This repo contains orchestration stuff for the Central Intelligence thingy.
docker-compose.yml -- a v3 compose file that can be used to deploy the server and a bunch of clients onto a Docker Swarm. The image tags point at a particular Elastic Container Registry, you will probably want to change those. The voicebot is commented out because probably your Docker Swarm doesn't have audio.
docker-compose.override.yml -- an override file that allows running all the bits in docker-compose.yml on a normal Docker engine that is not part of a Swarm.
Clone CentralIntelligence-server, CentralIntelligence-laptimes, CentralIntelligence-telegram, CentralIntelligence-weather and CentralIntelligence-voicebot into the same place where you have cloned this repo. Install Docker >= 17.06 and Docker Compose >= 1.15.0.
Get an FMI API key and a Telegram bot API key.
Get an instance of the fabled laptimes service.
Create the following files in the same directory as the compose files, with the following contents:
server-authkey, laptimes-authkey, telegram-authkey, voicebot-authkey and weather-authkey -- plain text files that contain only the auth key used between each service and the server.

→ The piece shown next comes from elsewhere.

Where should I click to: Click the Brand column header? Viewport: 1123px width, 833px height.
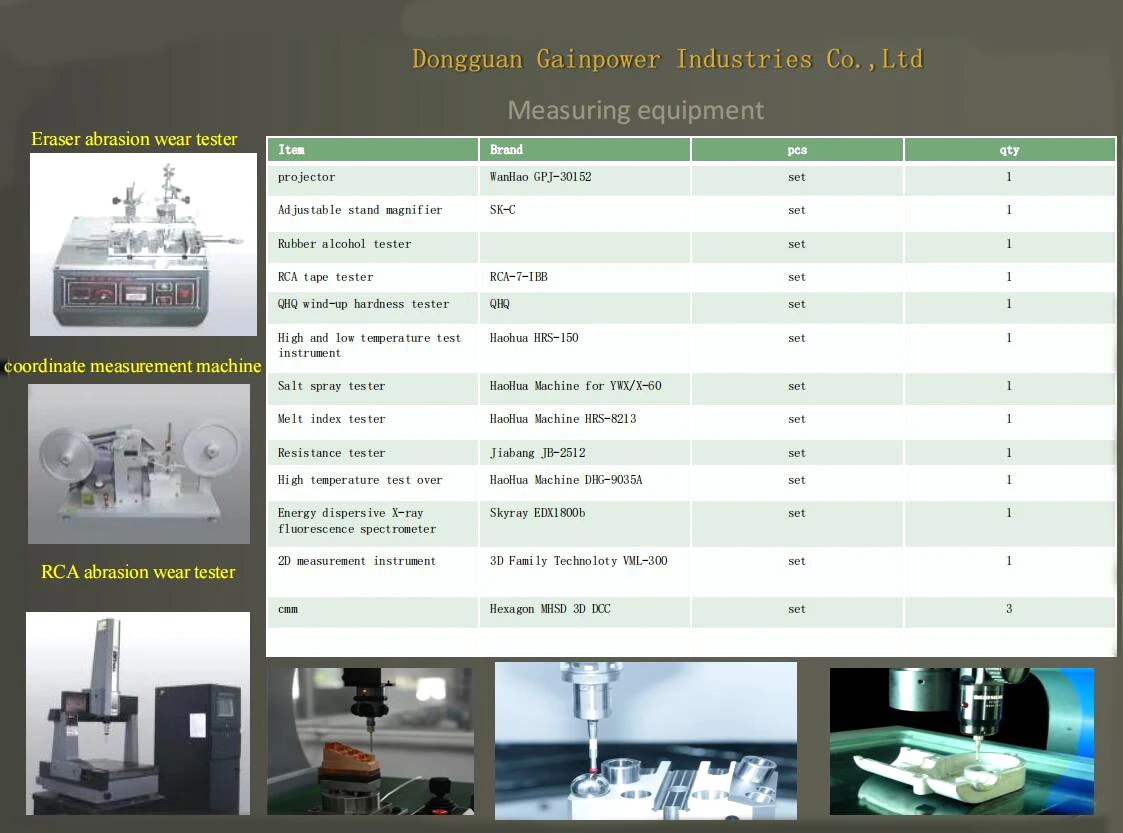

laptimes-config.json -- a JSON object like this:
{
"laptimesHost": "hostname of the laptimes instance"
}telegram-bot-apikey -- a plain text file with only the bot API key from @botfather
fmi-apikey -- a plain text file with only the FMI API key
Just run
docker-compose upand you should end up with a functioning server that you can talk to yourself on the Docker host on port 3000. Ask your bot for the weather at some place, for example in Tampere. Be amazed.
All the other services also publish some ports just for development and debugging purposes.
Build and push the images with
docker-compose build && docker-compose pushThen deploy the stack with
docker stack deploy -c docker-compose.yml central-intelligenceThe setup uses v3.3 Compose files so it can leverage secrets and configs to configure individual services. Each piece of the stack (each CentralIntelligence repo, that is) gets its own Swarm service. All services are configured to run in replicated mode with a single replica.
As for running in Swarm, when the stack is deployed, authkeys for the individual services are read from local files and stored as encrypted secrets in the Swarm. The Swarm then uses Fancy Tricks to deliver them as ramdisk mounts in the service containers as they are scheduled. They can then be read into memory from files. Secrets always appear in /run/secrets, so slight modifications to the service code is necessary.
Configs work the same way as secrets except that they are not stored encrypted, and we can decide for ourselves where they are mounted in the container filesystem. Therefore configs are used to deploy laptimes and telegram config files which are read simply with require('./config'). It should be noted that this is not a good way to deliver the bot API key since it is a secret.
For running on a plain Docker Engine, the automatic override functionality of docker-compose is used to turn the (ignored) configs into normal bind mounts. The secrets are automatically turned into bind mounts in this case.